**Information supplied**
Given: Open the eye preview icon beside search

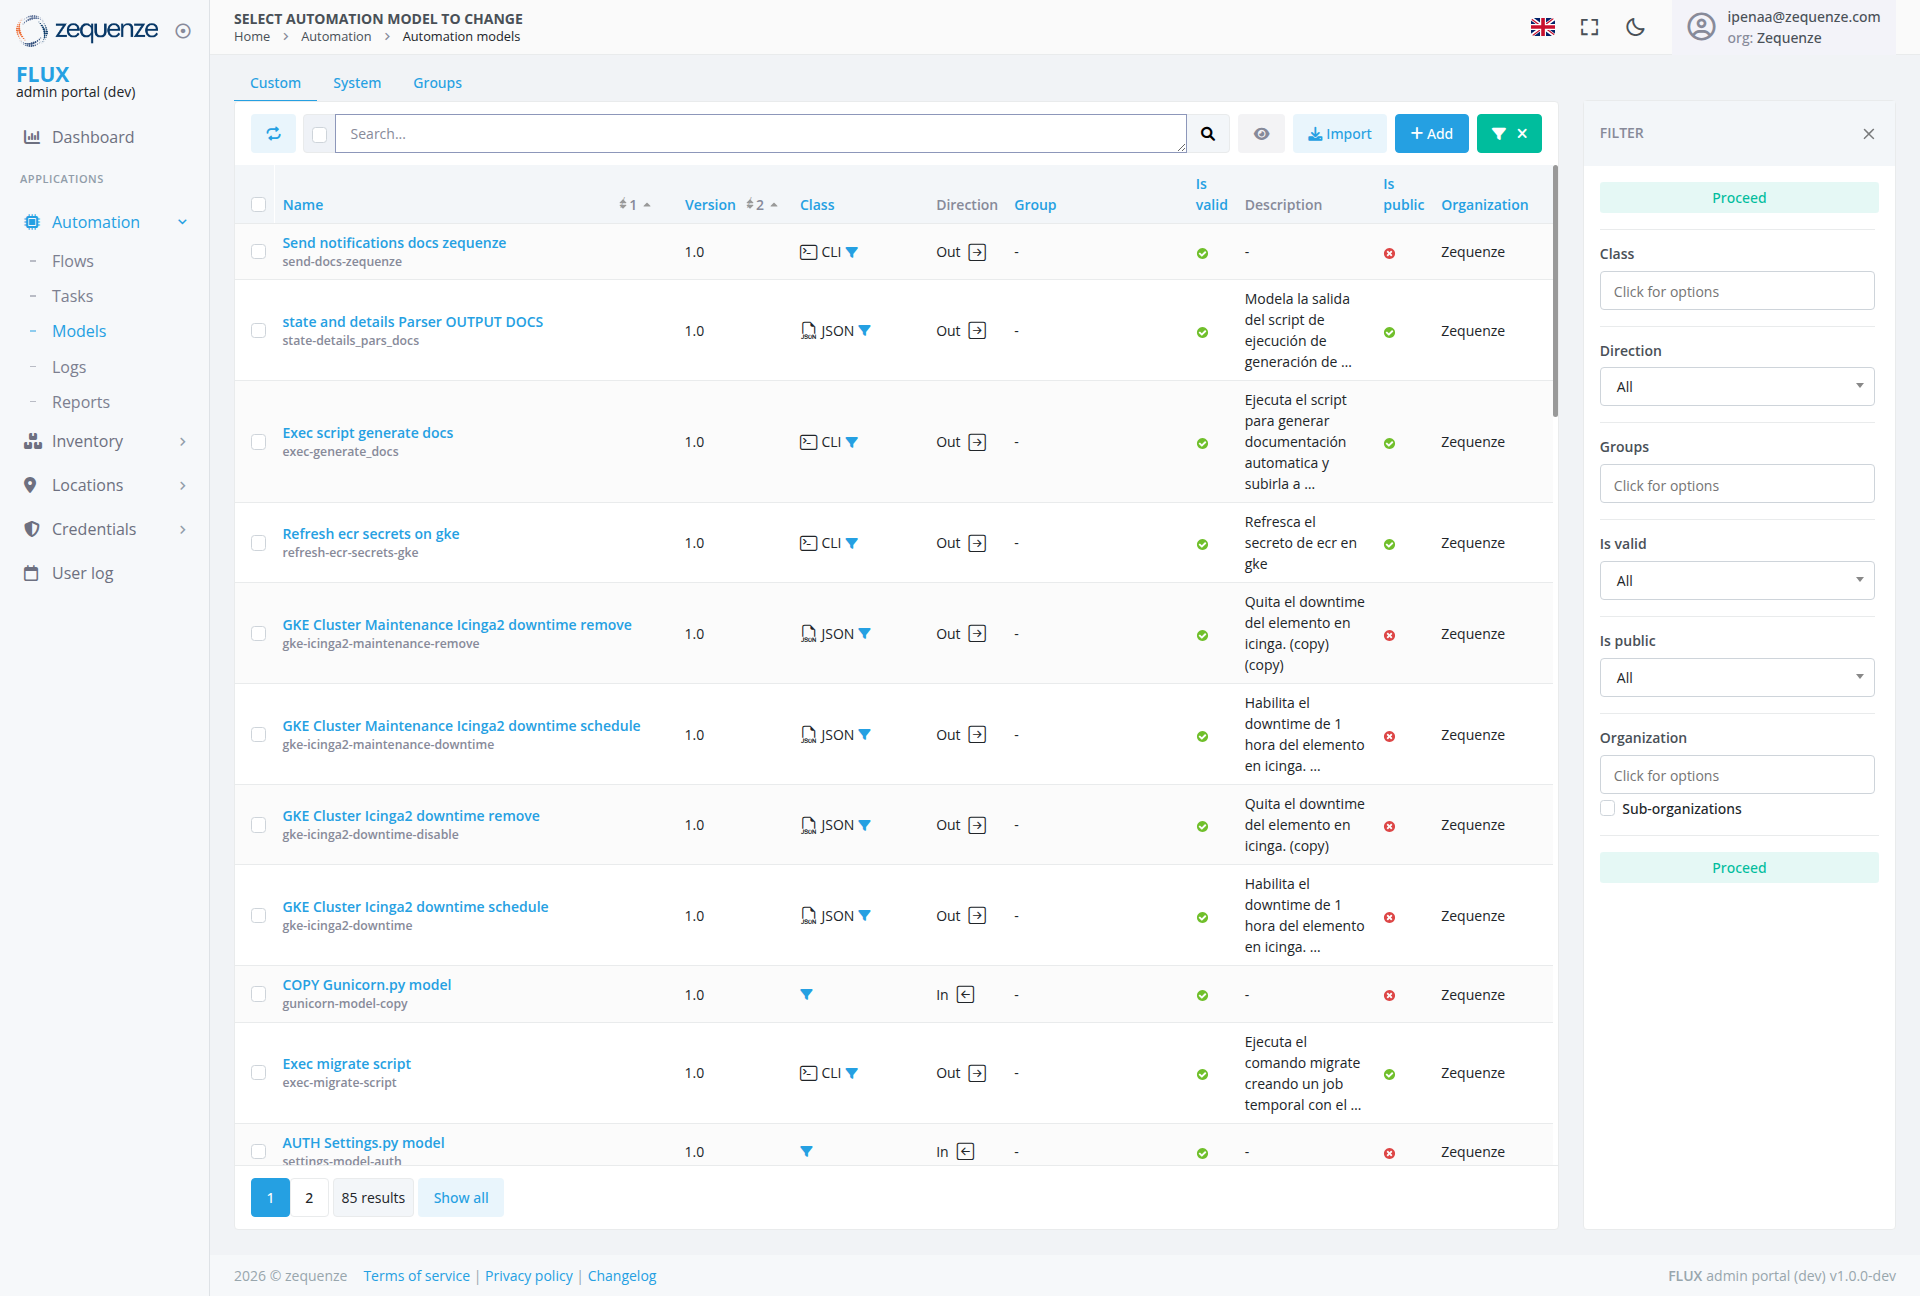Looking at the screenshot, I should [x=1261, y=133].
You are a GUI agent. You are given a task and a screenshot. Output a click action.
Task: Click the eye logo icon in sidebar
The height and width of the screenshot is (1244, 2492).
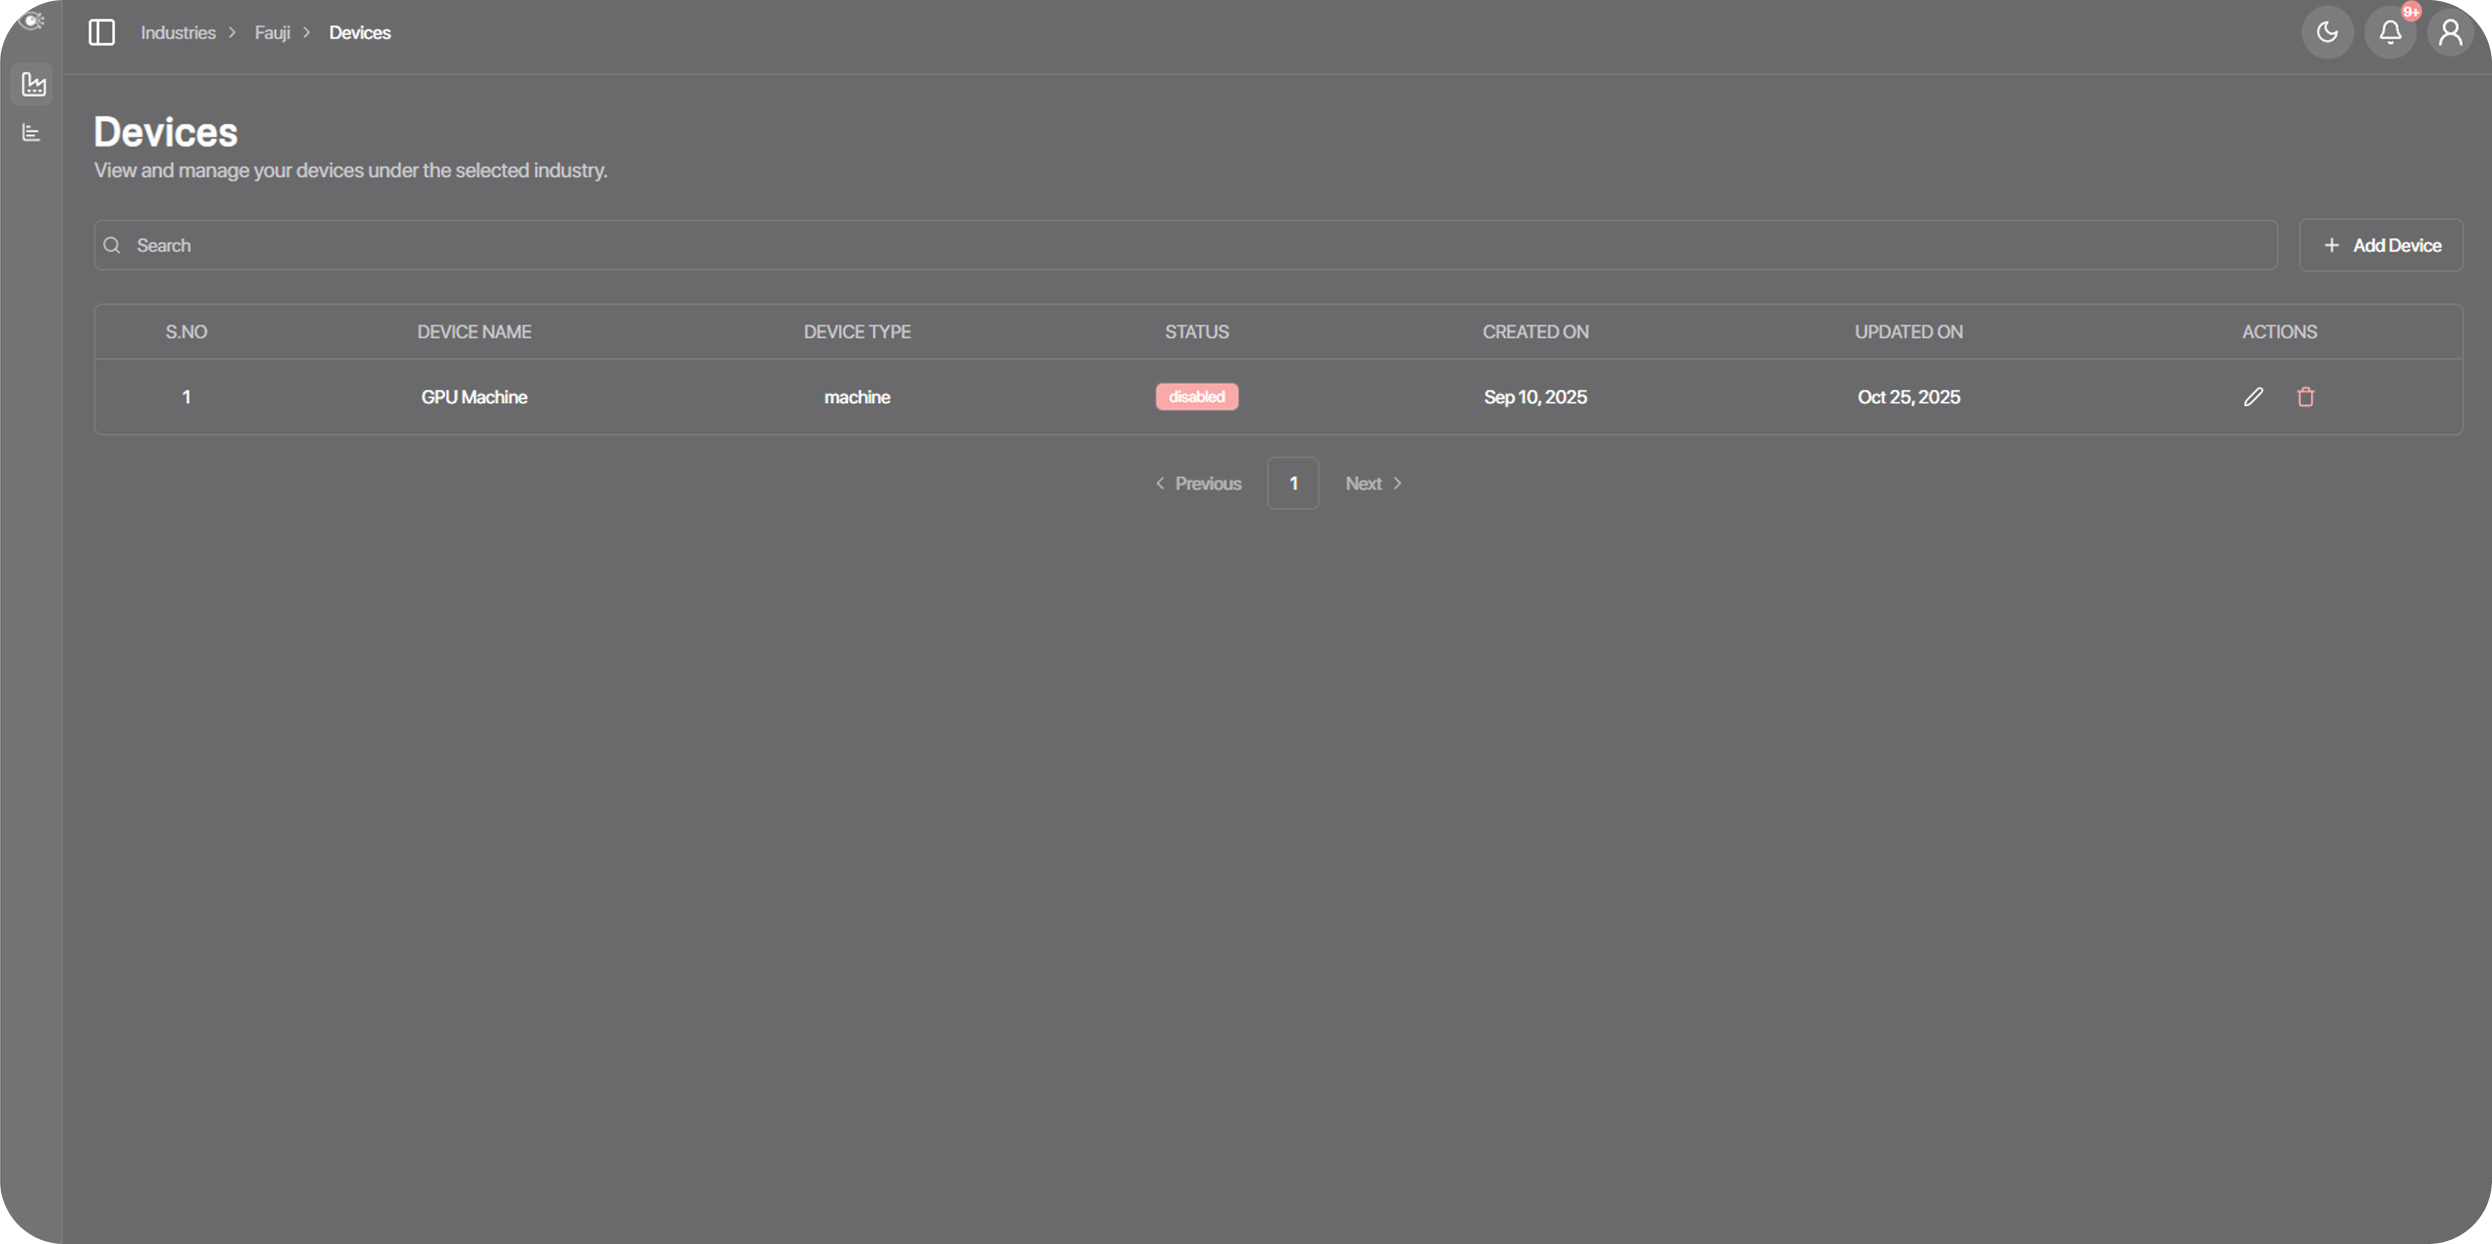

**Instructions to follow**
Write out every line above exactly, minus images.

**Written solution**
Given: Open the eye preview icon beside search

Looking at the screenshot, I should [x=1261, y=133].
You are a GUI agent. You are given a task and a screenshot. Output a click action.
Task: Click the eye logo icon in sidebar
The height and width of the screenshot is (1244, 2492).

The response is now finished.